Thirty people gathered at the Civic Media Center on Sunday for good music and home-grown plants. 

The room filled with an eclectic array of music from experimental punk-electronic artist Farquaad, pop-punk band The Real You and Tampa-based singer-songwriter Charlene Joan.

Joan, 24, was accompanied by guitarist Joshua Gigantelli on The Beloved Tour, an 11-day tour across Kentucky, Louisiana and Florida, with Gainesville’s show being the final one.

Joan said whether she’s playing her acoustic set or with her full band, which includes Gigantelli and two other musicians, she classifies her sound as a combination of indie-pop, soul and bluegrass.

“The major themes I’ve articulated in my music are purpose, belonging and love,” Joan said. “And not love in the romantic sense, but in a bigger picture sort of way.”

Joan said she tries to relate to her audience and make them feel seen and loved.

“I hope that by being vulnerable for the 25 minutes I’m onstage, that someone will walk away feeling encouraged on inspired,” Joan said. “I hope that by sharing who I am through my music, it will spark a desire in someone’s heart to express themselves however they need.”

Twenty-one-year-old UF telecommunication major Paige Arneson was at the show because she was familiar with the other two acts of the night: experimental punk-electronic artist Farquaad and pop-punk band The Real You.

“I had never heard of Charlene [Joan] before, but right when I heard her begin to cover the song ‘Paul’ by Big Thief she blew me away,” Arneson said. “Her vocal range is so incredible and her stage presence is so engaging.”

She said the show itself was “special” despite all three acts having differing sounds.

“By the end of the night, it was obvious [the performers] had formed a bond,” she said. “That’s the cool thing about music — its almost magical ability to always bring people together.”

The part of the night which stood out to Arneson was when some audience members began moshing during The Real You’s set.
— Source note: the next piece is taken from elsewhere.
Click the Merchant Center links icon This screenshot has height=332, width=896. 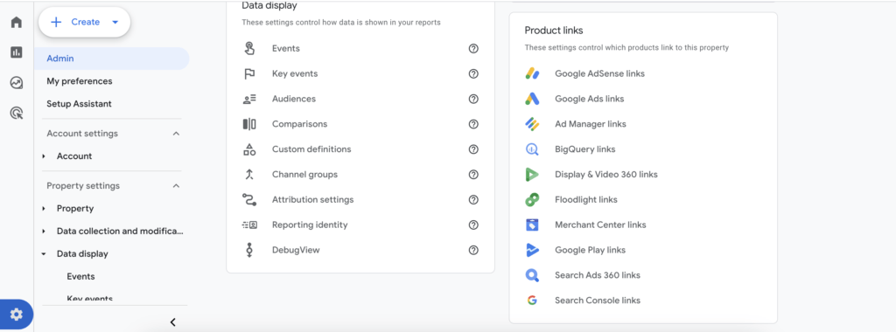[532, 225]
“At shows like that, the crowds are super intimate,” she said, “So seeing strangers with shared interests come together is always a treat. And I’m sure it was super special for The Real You to see this as well … It’s obvious that doing live shows is something they love to do.”

Joan, who began performing her original music in 2017, also enjoys the sense of community live shows bring.

“I don't think songs are meant to only be written in a dark room all alone,” Joan said. “They are gifts that are meant to be shared with the world. These songs are opportunities to remind people that we are connected, that we're not really all that different.”

Both Charlene Joan and The Real You were selling merchandise at the show, and Joan was giving away free home-grown plants to anyone who bought something from either artist.

“I grow succulents at home and propagate my plants,” she said. “I wanted to come up with something creative to add to my merch table before tour.”

Charlene Joan will be releasing a new single, which was previewed at Sunday’s show, in December.

Upcoming performances at the Civic Media Center can be found through its website.